Segment Start: SOURCE MATERIAL

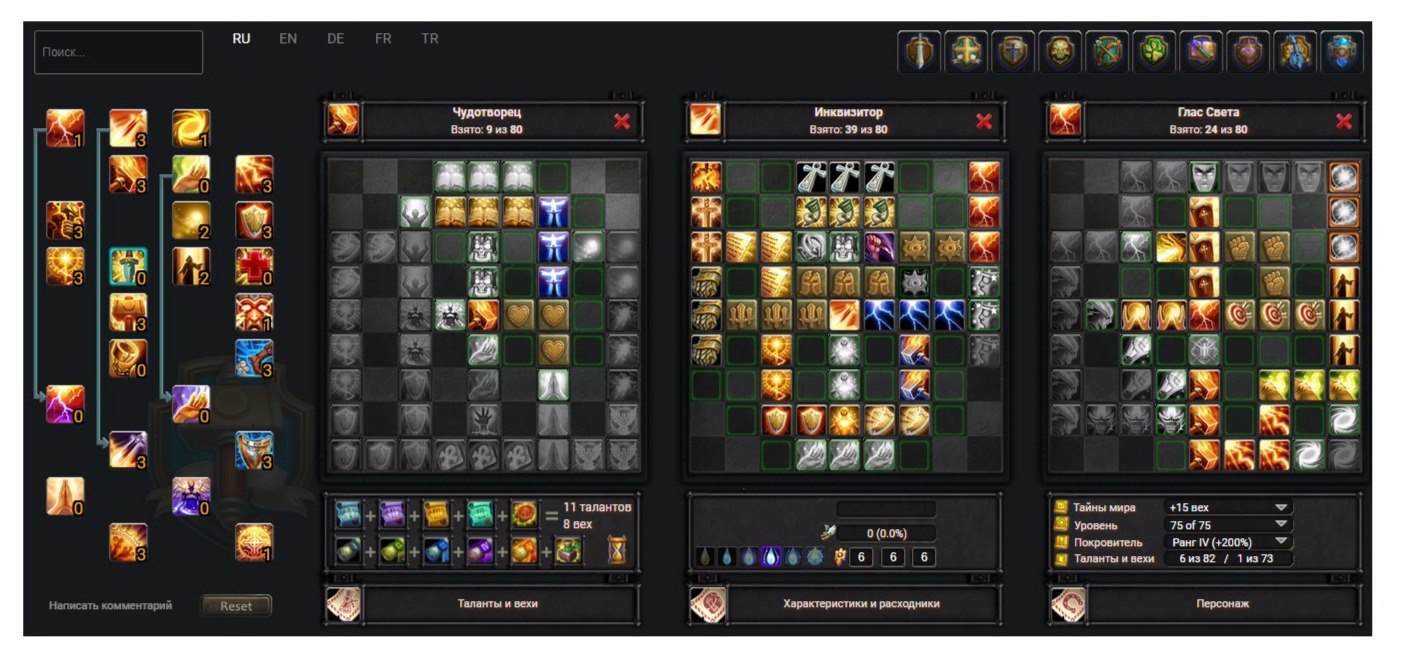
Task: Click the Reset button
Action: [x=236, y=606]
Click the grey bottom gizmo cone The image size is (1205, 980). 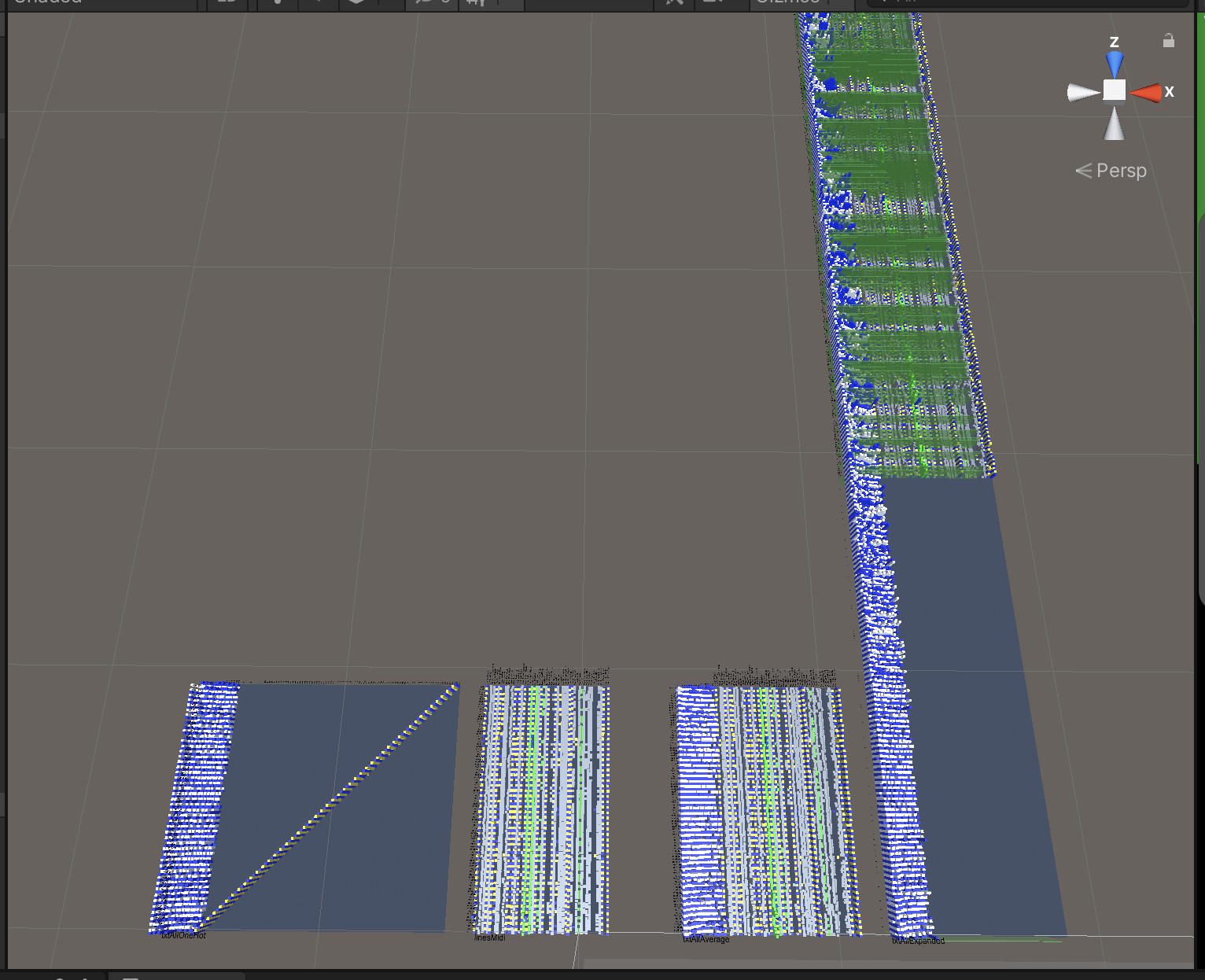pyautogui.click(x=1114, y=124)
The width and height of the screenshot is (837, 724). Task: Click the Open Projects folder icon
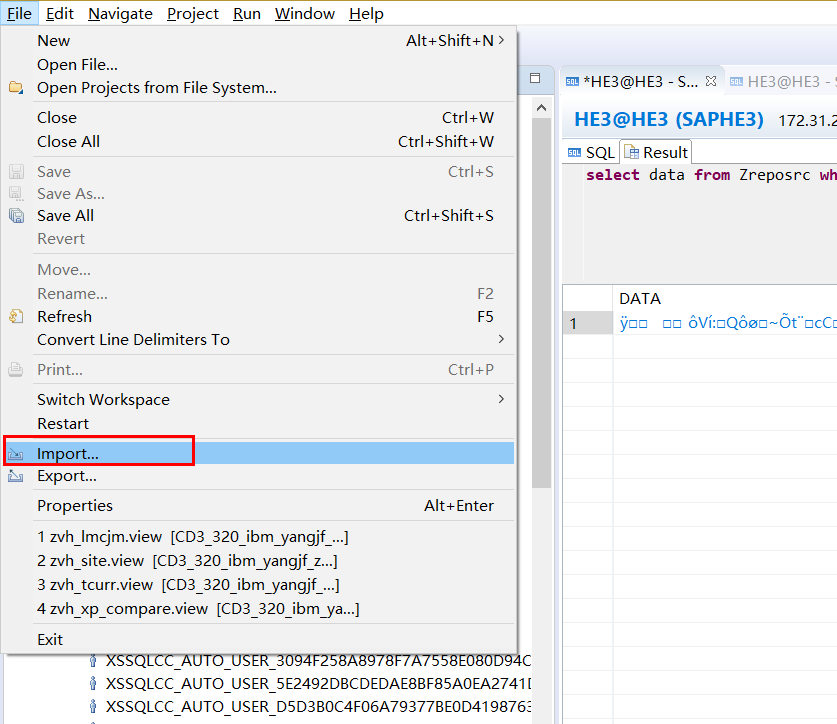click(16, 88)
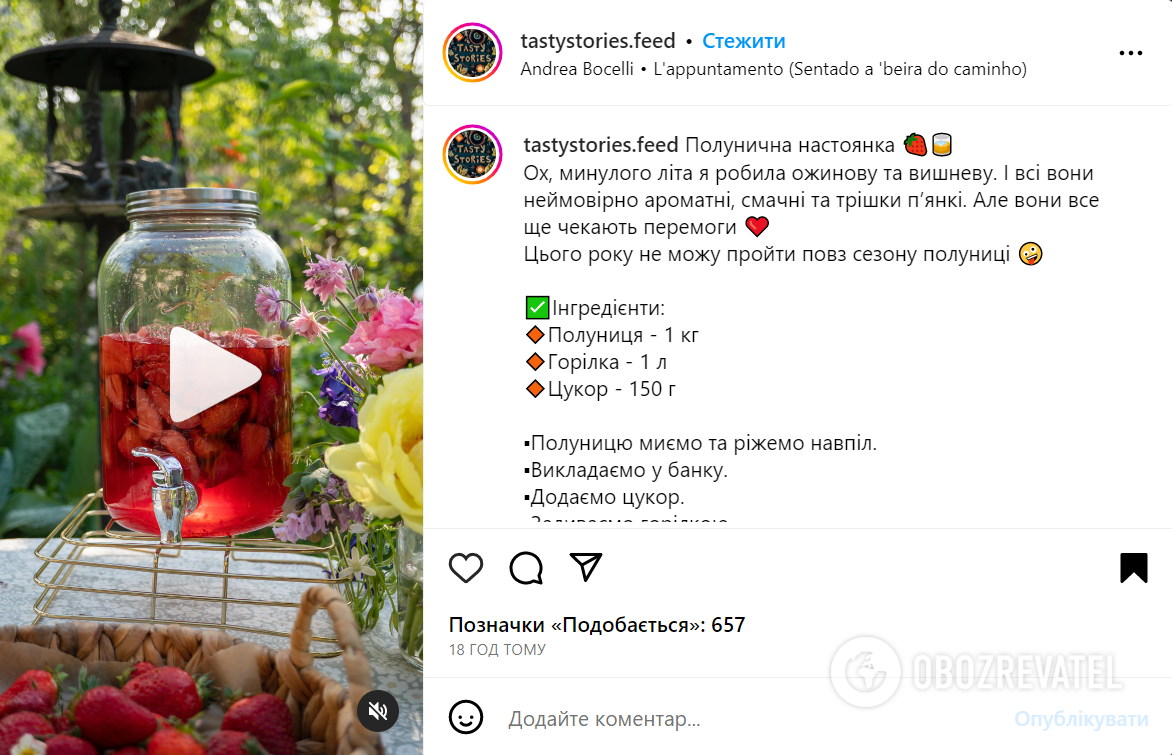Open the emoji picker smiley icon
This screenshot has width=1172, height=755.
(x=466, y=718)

Segment End: SOURCE MATERIAL

> _WHAT YOU SHOULD DO_
Output exactly the lines from the line with "The width and" to the last line of the records, including both, and leave every picture out.

> _ANSWER TO THIS TASK_
The width and height of the screenshot is (837, 724). Task: Click the Open Projects folder icon
click(16, 88)
Open the emoji picker smiley icon
This screenshot has width=1172, height=755.
(x=466, y=718)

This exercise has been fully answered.